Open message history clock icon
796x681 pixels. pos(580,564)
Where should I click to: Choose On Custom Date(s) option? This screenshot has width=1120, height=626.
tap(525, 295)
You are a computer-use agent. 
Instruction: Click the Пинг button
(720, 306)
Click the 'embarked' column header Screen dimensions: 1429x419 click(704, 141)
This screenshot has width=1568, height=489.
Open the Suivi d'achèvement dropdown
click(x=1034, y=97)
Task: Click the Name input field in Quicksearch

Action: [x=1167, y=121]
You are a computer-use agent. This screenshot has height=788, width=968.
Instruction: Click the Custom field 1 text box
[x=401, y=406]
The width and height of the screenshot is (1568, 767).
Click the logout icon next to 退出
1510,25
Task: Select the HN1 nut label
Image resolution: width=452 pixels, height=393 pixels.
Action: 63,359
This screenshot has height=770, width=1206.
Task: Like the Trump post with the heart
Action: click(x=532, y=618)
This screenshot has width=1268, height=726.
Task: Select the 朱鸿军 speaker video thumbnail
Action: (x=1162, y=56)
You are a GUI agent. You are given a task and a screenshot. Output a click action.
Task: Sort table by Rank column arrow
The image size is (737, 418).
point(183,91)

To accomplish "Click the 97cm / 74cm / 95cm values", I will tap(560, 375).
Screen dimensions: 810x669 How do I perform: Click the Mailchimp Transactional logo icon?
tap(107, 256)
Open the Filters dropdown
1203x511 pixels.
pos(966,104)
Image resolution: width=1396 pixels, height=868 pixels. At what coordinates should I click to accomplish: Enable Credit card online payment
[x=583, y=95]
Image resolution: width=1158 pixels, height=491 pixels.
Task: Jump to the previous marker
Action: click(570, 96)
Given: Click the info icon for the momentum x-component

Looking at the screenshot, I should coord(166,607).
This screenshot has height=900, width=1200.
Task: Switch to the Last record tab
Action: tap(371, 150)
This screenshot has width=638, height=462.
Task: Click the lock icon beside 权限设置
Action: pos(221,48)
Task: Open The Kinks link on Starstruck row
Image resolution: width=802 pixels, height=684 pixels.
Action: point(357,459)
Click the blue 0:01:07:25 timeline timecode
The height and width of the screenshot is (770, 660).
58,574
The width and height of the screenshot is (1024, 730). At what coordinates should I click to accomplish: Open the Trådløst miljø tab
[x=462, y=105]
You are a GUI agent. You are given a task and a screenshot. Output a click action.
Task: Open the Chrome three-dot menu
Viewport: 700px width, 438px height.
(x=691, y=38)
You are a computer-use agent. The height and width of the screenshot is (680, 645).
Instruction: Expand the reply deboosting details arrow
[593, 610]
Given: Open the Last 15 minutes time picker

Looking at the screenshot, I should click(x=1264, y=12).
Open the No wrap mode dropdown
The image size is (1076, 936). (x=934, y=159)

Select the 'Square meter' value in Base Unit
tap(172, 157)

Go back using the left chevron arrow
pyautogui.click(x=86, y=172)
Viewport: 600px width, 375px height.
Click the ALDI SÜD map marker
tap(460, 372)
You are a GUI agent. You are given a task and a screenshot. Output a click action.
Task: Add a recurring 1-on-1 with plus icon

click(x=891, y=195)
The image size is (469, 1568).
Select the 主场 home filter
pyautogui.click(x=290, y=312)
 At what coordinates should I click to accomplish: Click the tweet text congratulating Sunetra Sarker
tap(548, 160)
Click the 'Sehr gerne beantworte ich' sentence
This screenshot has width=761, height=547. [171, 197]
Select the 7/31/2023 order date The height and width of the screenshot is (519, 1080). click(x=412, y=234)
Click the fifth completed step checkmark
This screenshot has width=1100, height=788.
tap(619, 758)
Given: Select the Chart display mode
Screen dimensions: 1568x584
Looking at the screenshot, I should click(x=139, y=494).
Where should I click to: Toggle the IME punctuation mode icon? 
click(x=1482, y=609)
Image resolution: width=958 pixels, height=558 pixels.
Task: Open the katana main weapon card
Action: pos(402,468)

━━━━━━

Assigned task.
Nothing from before the line containing "Given: Select the Chart display mode" should appear; copy that line and each one after it through the last line of the entries, exactly.

Exercise output.
Given: Select the Chart display mode
Screen dimensions: 1568x584
Looking at the screenshot, I should click(x=139, y=494).
Where should I click to: Toggle the IME punctuation mode icon? 
click(x=1482, y=609)
Image resolution: width=958 pixels, height=558 pixels.
Task: Open the katana main weapon card
Action: pos(402,468)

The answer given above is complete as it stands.